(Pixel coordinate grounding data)
=== Section Start ===
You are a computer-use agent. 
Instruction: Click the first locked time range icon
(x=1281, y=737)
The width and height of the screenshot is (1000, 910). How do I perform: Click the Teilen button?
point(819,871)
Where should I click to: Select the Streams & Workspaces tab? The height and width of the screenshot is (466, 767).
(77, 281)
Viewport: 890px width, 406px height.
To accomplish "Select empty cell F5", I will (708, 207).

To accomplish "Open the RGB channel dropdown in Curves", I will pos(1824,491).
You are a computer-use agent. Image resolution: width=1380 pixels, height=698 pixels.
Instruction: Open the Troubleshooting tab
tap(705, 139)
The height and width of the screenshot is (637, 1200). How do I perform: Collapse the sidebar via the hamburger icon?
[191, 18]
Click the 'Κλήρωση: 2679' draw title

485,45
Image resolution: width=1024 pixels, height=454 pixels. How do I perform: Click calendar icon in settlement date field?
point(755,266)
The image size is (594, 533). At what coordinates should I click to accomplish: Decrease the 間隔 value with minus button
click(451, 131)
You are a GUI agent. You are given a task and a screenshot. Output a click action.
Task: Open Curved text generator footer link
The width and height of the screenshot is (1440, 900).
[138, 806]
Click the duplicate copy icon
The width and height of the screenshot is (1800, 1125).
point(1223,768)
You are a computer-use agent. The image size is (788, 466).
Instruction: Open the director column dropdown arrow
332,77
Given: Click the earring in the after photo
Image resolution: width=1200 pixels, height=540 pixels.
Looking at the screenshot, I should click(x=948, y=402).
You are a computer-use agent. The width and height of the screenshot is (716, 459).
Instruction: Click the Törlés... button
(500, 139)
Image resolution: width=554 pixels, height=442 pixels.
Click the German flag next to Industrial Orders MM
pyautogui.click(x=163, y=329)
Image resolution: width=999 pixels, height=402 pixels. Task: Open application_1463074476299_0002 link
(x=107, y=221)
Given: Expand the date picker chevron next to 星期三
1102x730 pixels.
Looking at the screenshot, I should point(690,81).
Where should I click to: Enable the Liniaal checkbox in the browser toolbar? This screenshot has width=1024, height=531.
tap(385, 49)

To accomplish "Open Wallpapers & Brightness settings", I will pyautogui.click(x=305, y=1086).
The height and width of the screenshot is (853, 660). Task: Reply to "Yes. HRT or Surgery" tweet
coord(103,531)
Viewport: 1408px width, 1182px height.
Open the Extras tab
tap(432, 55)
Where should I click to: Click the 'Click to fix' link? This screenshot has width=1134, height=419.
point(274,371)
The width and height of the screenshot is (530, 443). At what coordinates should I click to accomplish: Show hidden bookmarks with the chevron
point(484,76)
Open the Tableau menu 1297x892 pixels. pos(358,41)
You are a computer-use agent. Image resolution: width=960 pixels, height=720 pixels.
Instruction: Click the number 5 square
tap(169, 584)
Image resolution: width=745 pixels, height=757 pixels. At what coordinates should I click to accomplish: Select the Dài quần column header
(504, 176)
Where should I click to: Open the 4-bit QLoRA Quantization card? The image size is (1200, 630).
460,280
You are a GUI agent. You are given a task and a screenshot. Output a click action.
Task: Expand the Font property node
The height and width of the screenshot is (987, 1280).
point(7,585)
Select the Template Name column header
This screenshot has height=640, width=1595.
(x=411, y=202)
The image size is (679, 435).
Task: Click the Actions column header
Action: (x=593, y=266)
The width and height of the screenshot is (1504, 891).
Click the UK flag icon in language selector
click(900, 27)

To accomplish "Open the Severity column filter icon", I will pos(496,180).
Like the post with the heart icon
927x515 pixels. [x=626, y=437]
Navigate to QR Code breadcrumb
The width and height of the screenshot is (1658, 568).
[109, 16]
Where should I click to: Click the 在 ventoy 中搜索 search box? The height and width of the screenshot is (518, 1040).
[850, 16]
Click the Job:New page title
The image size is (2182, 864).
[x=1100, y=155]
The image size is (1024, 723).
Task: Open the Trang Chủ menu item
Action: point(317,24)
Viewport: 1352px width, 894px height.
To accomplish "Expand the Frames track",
=== Section End ===
EXERCISE DETAILS: Transcribe all the data word for word, as it appears above.

OUTPUT OF THE TASK:
You are a computer-use agent. 
Instruction: Click the first locked time range icon
(x=1281, y=737)
The width and height of the screenshot is (1000, 910). How do I perform: Click the Teilen button?
point(819,871)
Where should I click to: Select the Streams & Workspaces tab? The height and width of the screenshot is (466, 767).
(77, 281)
Viewport: 890px width, 406px height.
To accomplish "Select empty cell F5", I will (708, 207).

To accomplish "Open the RGB channel dropdown in Curves", I will pos(1824,491).
You are a computer-use agent. Image resolution: width=1380 pixels, height=698 pixels.
Instruction: Open the Troubleshooting tab
tap(705, 139)
The height and width of the screenshot is (637, 1200). How do I perform: Collapse the sidebar via the hamburger icon?
[191, 18]
Click the 'Κλήρωση: 2679' draw title

485,45
Image resolution: width=1024 pixels, height=454 pixels. How do I perform: Click calendar icon in settlement date field?
point(755,266)
The image size is (594, 533). At what coordinates should I click to accomplish: Decrease the 間隔 value with minus button
click(451, 131)
You are a GUI agent. You are given a task and a screenshot. Output a click action.
Task: Open Curved text generator footer link
The width and height of the screenshot is (1440, 900).
[138, 806]
Click the duplicate copy icon
The width and height of the screenshot is (1800, 1125).
point(1223,768)
You are a computer-use agent. The image size is (788, 466).
Instruction: Open the director column dropdown arrow
332,77
Given: Click the earring in the after photo
Image resolution: width=1200 pixels, height=540 pixels.
Looking at the screenshot, I should click(x=948, y=402).
You are a computer-use agent. The width and height of the screenshot is (716, 459).
Instruction: Click the Törlés... button
(500, 139)
Image resolution: width=554 pixels, height=442 pixels.
Click the German flag next to Industrial Orders MM
pyautogui.click(x=163, y=329)
Image resolution: width=999 pixels, height=402 pixels. Task: Open application_1463074476299_0002 link
(x=107, y=221)
Given: Expand the date picker chevron next to 星期三
1102x730 pixels.
Looking at the screenshot, I should point(690,81).
Where should I click to: Enable the Liniaal checkbox in the browser toolbar? This screenshot has width=1024, height=531.
tap(385, 49)

To accomplish "Open Wallpapers & Brightness settings", I will pyautogui.click(x=305, y=1086).
The height and width of the screenshot is (853, 660). Task: Reply to "Yes. HRT or Surgery" tweet
coord(103,531)
Viewport: 1408px width, 1182px height.
Open the Extras tab
tap(432, 55)
Where should I click to: Click the 'Click to fix' link? This screenshot has width=1134, height=419.
point(274,371)
The width and height of the screenshot is (530, 443). At what coordinates should I click to accomplish: Show hidden bookmarks with the chevron
point(484,76)
Open the Tableau menu 1297x892 pixels. pos(358,41)
You are a computer-use agent. Image resolution: width=960 pixels, height=720 pixels.
Instruction: Click the number 5 square
tap(169, 584)
Image resolution: width=745 pixels, height=757 pixels. At what coordinates should I click to accomplish: Select the Dài quần column header
(504, 176)
Where should I click to: Open the 4-bit QLoRA Quantization card? The image size is (1200, 630).
460,280
You are a GUI agent. You are given a task and a screenshot. Output a click action.
Task: Expand the Font property node
The height and width of the screenshot is (987, 1280).
point(7,585)
Select the Template Name column header
This screenshot has height=640, width=1595.
(x=411, y=202)
The image size is (679, 435).
Task: Click the Actions column header
Action: (x=593, y=266)
The width and height of the screenshot is (1504, 891).
Click the UK flag icon in language selector
click(900, 27)

To accomplish "Open the Severity column filter icon", I will pos(496,180).
Like the post with the heart icon
927x515 pixels. [x=626, y=437]
Navigate to QR Code breadcrumb
The width and height of the screenshot is (1658, 568).
[109, 16]
Where should I click to: Click the 在 ventoy 中搜索 search box? The height and width of the screenshot is (518, 1040).
[850, 16]
Click the Job:New page title
The image size is (2182, 864).
[x=1100, y=155]
The image size is (1024, 723).
Task: Open the Trang Chủ menu item
Action: point(317,24)
Viewport: 1352px width, 894px height.
To accomplish "Expand the Frames track",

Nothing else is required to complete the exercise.